Arunachal Pradesh etymologically means “land of the rising sun” or “land of the dawn-lit mountains”. The total area of Arunachal Pradesh is 83,743 sq. kilometres. Much of Arunachal is covered by the Himalayas. However, parts of the State, such as Lohit, Changlang and Tirap, are covered by the Patkai hills. At the lowest elevations, essentially at its border with Assam, there are the Brahmaputra Valley semi-evergreen forests. Much of the State, including Himalayan foothills and the Patkai hills, are covered with broadleaf forests. The Himalayan ranges extend toward Nagaland, and form a natural division between India and Mayanmar, while Tirap districts, called Patkai Bum Hills, act as a natural barrier. They are low mountains compared to the Greater Himalayas.
The climate of Arunachal Pradesh varies with elevation. Areas at a very high elevation in the Upper Himalaya close to the Tibetan border have an Alpine or Tundra climate. Below that is the Middle Himalayas with a temperate climate. And at the sub-Himalayan areas, people generally experience a humid and sub-tropical climate.
The early history of Arunachal Pradesh remains shrouded in mystery. Recorded history became available in the Ahom chronicles of the 16th century. Then it came under British rule. In 1913-1914 representatives of China, Tibet, and Britain negotiated a treaty in India. This treaty’s object was to define the borders between Inner and Outer Tibet as well as between Outer Tibet and British India.
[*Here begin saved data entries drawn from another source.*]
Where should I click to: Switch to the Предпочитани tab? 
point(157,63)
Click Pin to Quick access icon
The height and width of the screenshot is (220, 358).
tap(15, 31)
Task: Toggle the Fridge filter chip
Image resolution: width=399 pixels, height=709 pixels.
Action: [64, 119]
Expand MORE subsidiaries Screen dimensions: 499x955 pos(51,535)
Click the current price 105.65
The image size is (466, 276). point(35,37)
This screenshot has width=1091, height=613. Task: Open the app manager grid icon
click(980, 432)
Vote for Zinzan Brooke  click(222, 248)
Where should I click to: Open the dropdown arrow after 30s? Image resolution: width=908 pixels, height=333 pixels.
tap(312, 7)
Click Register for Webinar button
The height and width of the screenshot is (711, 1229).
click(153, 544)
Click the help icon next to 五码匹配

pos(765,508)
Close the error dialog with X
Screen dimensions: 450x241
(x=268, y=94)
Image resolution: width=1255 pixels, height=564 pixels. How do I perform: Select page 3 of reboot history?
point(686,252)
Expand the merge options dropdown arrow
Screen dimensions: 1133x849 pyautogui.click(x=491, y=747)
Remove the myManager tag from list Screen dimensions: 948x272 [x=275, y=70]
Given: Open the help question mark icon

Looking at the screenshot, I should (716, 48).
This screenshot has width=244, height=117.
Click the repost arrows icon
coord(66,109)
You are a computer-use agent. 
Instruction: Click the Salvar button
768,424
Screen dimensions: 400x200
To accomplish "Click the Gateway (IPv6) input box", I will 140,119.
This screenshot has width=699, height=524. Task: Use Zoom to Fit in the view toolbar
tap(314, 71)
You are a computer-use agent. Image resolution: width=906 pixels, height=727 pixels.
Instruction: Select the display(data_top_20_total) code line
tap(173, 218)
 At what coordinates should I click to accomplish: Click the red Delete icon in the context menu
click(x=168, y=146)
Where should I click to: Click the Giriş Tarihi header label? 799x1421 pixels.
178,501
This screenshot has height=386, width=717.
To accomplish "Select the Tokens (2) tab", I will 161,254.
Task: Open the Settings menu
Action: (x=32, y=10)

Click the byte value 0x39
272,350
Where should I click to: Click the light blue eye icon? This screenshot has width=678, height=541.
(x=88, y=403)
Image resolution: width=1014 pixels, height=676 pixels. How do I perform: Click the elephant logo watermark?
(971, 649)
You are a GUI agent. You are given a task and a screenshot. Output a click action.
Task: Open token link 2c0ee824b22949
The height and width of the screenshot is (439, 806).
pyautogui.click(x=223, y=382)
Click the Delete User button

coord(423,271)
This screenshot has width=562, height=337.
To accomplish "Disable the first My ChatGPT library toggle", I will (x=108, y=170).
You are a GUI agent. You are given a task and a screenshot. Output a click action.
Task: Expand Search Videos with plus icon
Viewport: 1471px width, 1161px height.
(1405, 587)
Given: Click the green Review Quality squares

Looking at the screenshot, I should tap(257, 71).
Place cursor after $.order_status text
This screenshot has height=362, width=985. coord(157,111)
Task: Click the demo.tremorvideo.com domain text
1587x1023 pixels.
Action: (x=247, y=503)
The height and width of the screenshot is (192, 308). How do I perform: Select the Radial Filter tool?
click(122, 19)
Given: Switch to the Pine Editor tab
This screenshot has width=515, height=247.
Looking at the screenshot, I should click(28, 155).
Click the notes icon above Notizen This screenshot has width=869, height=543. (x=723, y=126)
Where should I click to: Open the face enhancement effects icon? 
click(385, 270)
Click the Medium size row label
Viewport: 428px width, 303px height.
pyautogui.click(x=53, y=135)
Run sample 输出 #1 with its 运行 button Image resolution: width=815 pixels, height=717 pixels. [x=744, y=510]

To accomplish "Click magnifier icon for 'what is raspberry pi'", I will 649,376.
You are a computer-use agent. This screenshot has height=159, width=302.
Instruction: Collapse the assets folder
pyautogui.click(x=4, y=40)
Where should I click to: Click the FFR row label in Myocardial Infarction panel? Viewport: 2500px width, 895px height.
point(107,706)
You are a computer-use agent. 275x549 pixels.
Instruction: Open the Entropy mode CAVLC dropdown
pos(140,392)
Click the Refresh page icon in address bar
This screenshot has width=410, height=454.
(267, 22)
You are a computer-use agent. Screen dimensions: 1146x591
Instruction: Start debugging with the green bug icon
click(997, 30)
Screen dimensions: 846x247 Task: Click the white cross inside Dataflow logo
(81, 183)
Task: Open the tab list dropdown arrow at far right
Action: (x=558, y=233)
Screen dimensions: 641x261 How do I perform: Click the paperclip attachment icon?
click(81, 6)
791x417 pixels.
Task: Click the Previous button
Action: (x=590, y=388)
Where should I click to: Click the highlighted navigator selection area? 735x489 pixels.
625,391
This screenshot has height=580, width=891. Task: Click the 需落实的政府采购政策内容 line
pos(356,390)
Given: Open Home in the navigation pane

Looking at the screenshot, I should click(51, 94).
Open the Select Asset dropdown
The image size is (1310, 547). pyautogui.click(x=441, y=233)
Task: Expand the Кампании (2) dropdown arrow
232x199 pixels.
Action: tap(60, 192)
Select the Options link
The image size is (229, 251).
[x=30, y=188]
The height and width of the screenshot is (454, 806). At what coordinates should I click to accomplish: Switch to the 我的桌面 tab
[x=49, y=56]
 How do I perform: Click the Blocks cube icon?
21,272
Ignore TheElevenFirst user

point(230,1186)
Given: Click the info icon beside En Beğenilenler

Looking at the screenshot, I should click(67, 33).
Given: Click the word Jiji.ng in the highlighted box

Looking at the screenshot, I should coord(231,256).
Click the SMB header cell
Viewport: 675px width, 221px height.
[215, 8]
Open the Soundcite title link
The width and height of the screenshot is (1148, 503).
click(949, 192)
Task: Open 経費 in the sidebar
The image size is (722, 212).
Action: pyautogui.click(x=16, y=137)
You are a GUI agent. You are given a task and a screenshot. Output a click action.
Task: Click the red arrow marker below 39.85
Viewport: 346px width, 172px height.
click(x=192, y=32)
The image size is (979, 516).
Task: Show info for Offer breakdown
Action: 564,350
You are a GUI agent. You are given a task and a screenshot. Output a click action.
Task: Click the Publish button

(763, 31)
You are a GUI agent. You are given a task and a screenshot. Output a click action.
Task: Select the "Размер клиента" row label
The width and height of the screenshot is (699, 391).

Sir Henry McMohan, the British administrator, drew up a map of 550 miles known as McMohan Line as the border between British India and Outer Tibet. The Tibetan and British representatives agreed to the line, while the Chinese representatives had no problems with the border between British India and Outer Tibet.
The NEFA (North-East Frontier Agency) was created in 1955 and it was renamed on 20 January 1972 and became the Union Territory of Arunachal Pradesh. On 20 February 1987, Arunachal Pradesh became a full-fledged State of the Republic of India. Now the State has a unicameral legislature of 60 seats, and 2 members in the Parliament. The capital city of Arunachal Pradesh is Itanagar.
The total population of the State is 1,382,611 as per 2011 census. addition, there are a large number of migrants from diverse areas of India and Bangladesh, Modern-day Arunachal Pradesh is one of the linguistically richest and most diverse regions in all of Asia, being home to at least 30 and possibly as many as 50 distinct languages in addition to innumerable dialects and subdialects thereof. Boundaries between languages very often correlate with tribal divisions. However, the literacy rate in the State is 67% as per census 2011.
Out of the tribals in Arunachal, 47% of people are Animists, 26% Christians, 13% Hindus, 11% Buddhists.
As for transportation, Arunachal Pradesh has two highways—the 336 km National Highway 52 which connects Jonai with Dirk, and another Highway which connects Tezpur in Assam with Tawang in Arunachal Pradesh. The State has got its first railway line to Naharalgum in 2013. The State’s five airports are Daporjio Airport, Ziro Airport, Along with Airport, Tezu Airport and Pasighat Airport. However, owing to the rough terrain, these airports are small, mostly not in operation. Before the State was connected by roads, these airstrips were originally used for the transportation of food supply.